Safety Courses for Electricians

 

Being an electrician is more than just knowing how and where to attach wires, run electrical lines and make the right place for a chandelier.  It requires that you understand and follow the rules of staying safe.  It also means that you are responsible for the safety of your helpers.

Courses Required to Protect Workers and Premises

Some courses are mandated to protect anyone and everyone that works in an environment where open electrical circuits may be present.  Some courses, such as the first one, are meant to help electricians know how to keep everyone safe including those that may just wander through your worksite.
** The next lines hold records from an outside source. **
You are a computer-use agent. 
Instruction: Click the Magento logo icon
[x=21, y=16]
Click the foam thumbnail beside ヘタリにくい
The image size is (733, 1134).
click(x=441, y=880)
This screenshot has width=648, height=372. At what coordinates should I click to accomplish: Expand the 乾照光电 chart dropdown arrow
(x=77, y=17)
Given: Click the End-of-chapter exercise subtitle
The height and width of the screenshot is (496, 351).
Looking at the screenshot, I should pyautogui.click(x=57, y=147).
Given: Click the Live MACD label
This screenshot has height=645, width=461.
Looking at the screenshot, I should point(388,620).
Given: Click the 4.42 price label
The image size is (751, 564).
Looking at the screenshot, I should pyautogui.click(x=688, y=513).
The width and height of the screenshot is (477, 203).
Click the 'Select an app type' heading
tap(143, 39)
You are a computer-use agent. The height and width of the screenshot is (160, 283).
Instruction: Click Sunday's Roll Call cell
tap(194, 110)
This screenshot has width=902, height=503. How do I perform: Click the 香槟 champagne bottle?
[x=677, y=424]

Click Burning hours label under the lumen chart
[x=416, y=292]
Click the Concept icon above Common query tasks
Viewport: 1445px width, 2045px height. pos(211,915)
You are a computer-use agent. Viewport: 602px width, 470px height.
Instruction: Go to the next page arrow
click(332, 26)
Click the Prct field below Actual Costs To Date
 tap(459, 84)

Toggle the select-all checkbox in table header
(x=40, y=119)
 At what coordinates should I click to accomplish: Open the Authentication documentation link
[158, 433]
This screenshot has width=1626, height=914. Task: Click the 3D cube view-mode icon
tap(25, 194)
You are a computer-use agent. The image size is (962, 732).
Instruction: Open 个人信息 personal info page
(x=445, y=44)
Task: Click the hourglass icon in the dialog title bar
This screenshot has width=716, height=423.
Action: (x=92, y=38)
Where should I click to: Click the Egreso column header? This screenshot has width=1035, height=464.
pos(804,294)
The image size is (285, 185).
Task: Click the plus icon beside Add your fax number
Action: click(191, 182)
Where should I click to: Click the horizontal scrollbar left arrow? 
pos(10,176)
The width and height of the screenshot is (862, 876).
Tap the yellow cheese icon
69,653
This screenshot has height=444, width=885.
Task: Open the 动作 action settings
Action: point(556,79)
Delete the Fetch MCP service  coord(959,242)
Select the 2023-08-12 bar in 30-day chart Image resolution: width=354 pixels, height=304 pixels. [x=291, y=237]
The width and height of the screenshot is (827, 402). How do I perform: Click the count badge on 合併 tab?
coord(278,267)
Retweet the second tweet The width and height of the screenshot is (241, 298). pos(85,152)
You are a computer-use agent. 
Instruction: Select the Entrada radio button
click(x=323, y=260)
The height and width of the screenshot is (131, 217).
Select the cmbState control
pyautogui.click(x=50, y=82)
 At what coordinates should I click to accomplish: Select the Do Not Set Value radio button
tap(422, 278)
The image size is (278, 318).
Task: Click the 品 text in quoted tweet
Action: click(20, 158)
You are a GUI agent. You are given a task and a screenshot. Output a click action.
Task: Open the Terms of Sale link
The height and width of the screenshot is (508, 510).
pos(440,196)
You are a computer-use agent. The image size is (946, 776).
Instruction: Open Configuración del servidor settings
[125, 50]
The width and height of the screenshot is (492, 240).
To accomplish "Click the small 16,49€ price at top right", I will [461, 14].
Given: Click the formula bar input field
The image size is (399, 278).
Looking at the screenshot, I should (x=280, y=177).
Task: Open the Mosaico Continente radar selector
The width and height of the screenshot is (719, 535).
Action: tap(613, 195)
  • First Aid and CPR training – as medical advances have progressed; new techniques have evolved in first aid and CPR.  If you took these classes more than 5-years ago, it is imperative that you retake them now.  Older methods are now known to cause additional harm that can be avoided.  If there is only one class that everyone in the construction industry needs, it is this one.
  • Low Voltage/High Voltage Electrical Safety – every electrician, helper and technicians that are involved in working with systems that are 50-volts or higher need to take this course.  That includes repair people as well as installers.  Understanding how to avoid shocks and electrocution is the first step in maintaining a safe work environment.
  • Lock and Tag classes – there are classes available for electricians, helpers, technicians, supervisors and employees that need to understand some of the details and reasons for Lock and Tag situations.  There are also general classes that are designed to make other workers on a site aware of the situation and how to behave while in the immediate area.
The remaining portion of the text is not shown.